Problem statement »
Rename "Locate an element on the page" to "Find an element on the page" everywhere it occurs in the records, leaving every other part of the records unchanged.

Records from a dataset »
— Start —

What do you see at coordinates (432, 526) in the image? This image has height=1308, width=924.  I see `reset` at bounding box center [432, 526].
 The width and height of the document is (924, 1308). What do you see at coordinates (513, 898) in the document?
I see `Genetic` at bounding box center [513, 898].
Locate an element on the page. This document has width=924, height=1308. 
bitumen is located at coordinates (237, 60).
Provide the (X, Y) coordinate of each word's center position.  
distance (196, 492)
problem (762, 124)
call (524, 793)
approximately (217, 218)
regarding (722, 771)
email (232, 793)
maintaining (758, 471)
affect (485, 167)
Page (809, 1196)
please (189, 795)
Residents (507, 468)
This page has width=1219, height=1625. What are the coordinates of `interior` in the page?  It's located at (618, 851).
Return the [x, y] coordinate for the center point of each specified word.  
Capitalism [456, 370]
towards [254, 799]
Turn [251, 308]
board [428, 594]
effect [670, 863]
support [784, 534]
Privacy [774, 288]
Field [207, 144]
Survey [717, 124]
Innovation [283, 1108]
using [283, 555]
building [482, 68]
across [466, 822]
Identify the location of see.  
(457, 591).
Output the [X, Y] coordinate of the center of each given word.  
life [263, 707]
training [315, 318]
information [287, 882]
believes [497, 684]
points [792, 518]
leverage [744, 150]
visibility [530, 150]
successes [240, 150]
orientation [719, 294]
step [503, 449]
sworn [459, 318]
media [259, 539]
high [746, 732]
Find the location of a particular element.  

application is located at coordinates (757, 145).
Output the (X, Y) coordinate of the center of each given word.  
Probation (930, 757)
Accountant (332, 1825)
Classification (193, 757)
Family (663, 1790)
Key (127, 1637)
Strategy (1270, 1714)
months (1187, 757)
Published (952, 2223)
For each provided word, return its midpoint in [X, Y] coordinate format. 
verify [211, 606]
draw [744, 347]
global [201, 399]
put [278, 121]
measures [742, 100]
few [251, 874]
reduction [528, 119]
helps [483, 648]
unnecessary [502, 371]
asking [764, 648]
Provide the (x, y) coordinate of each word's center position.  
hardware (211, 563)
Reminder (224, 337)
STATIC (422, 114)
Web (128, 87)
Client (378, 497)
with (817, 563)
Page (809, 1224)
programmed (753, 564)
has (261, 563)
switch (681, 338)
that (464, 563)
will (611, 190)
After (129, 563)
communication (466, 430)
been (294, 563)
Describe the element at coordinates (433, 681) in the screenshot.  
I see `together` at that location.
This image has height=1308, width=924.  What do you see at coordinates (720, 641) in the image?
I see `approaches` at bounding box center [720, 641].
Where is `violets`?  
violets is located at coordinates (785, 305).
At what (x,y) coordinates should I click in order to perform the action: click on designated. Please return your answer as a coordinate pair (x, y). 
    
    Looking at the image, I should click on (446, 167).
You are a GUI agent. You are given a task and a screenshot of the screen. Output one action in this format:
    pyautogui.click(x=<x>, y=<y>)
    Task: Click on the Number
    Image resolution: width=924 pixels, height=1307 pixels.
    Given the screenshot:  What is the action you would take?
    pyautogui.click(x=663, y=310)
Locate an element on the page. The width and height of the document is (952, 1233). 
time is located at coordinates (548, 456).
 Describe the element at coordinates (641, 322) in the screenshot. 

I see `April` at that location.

— End —

Answer »
What do you see at coordinates (432, 526) in the image? This image has height=1308, width=924.  I see `reset` at bounding box center [432, 526].
 The width and height of the document is (924, 1308). What do you see at coordinates (513, 898) in the document?
I see `Genetic` at bounding box center [513, 898].
Find an element on the page. This document has width=924, height=1308. 
bitumen is located at coordinates (237, 60).
Provide the (X, Y) coordinate of each word's center position.  
distance (196, 492)
problem (762, 124)
call (524, 793)
approximately (217, 218)
regarding (722, 771)
email (232, 793)
maintaining (758, 471)
affect (485, 167)
Page (809, 1196)
please (189, 795)
Residents (507, 468)
This page has width=1219, height=1625. What are the coordinates of `interior` in the page?  It's located at (618, 851).
Return the [x, y] coordinate for the center point of each specified word.  
Capitalism [456, 370]
towards [254, 799]
Turn [251, 308]
board [428, 594]
effect [670, 863]
support [784, 534]
Privacy [774, 288]
Field [207, 144]
Survey [717, 124]
Innovation [283, 1108]
using [283, 555]
building [482, 68]
across [466, 822]
Identify the location of see.  
(457, 591).
Output the [X, Y] coordinate of the center of each given word.  
life [263, 707]
training [315, 318]
information [287, 882]
believes [497, 684]
points [792, 518]
leverage [744, 150]
visibility [530, 150]
successes [240, 150]
orientation [719, 294]
step [503, 449]
sworn [459, 318]
media [259, 539]
high [746, 732]
Find the location of a particular element.  

application is located at coordinates (757, 145).
Output the (X, Y) coordinate of the center of each given word.  
Probation (930, 757)
Accountant (332, 1825)
Classification (193, 757)
Family (663, 1790)
Key (127, 1637)
Strategy (1270, 1714)
months (1187, 757)
Published (952, 2223)
For each provided word, return its midpoint in [X, Y] coordinate format. 
verify [211, 606]
draw [744, 347]
global [201, 399]
put [278, 121]
measures [742, 100]
few [251, 874]
reduction [528, 119]
helps [483, 648]
unnecessary [502, 371]
asking [764, 648]
Provide the (x, y) coordinate of each word's center position.  
hardware (211, 563)
Reminder (224, 337)
STATIC (422, 114)
Web (128, 87)
Client (378, 497)
with (817, 563)
Page (809, 1224)
programmed (753, 564)
has (261, 563)
switch (681, 338)
that (464, 563)
will (611, 190)
After (129, 563)
communication (466, 430)
been (294, 563)
Describe the element at coordinates (433, 681) in the screenshot.  
I see `together` at that location.
This image has height=1308, width=924.  What do you see at coordinates (720, 641) in the image?
I see `approaches` at bounding box center [720, 641].
Where is `violets`?  
violets is located at coordinates (785, 305).
At what (x,y) coordinates should I click in order to perform the action: click on designated. Please return your answer as a coordinate pair (x, y). 
    
    Looking at the image, I should click on (446, 167).
You are a GUI agent. You are given a task and a screenshot of the screen. Output one action in this format:
    pyautogui.click(x=<x>, y=<y>)
    Task: Click on the Number
    Image resolution: width=924 pixels, height=1307 pixels.
    Given the screenshot:  What is the action you would take?
    pyautogui.click(x=663, y=310)
Find an element on the page. The width and height of the document is (952, 1233). 
time is located at coordinates (548, 456).
 Describe the element at coordinates (641, 322) in the screenshot. 

I see `April` at that location.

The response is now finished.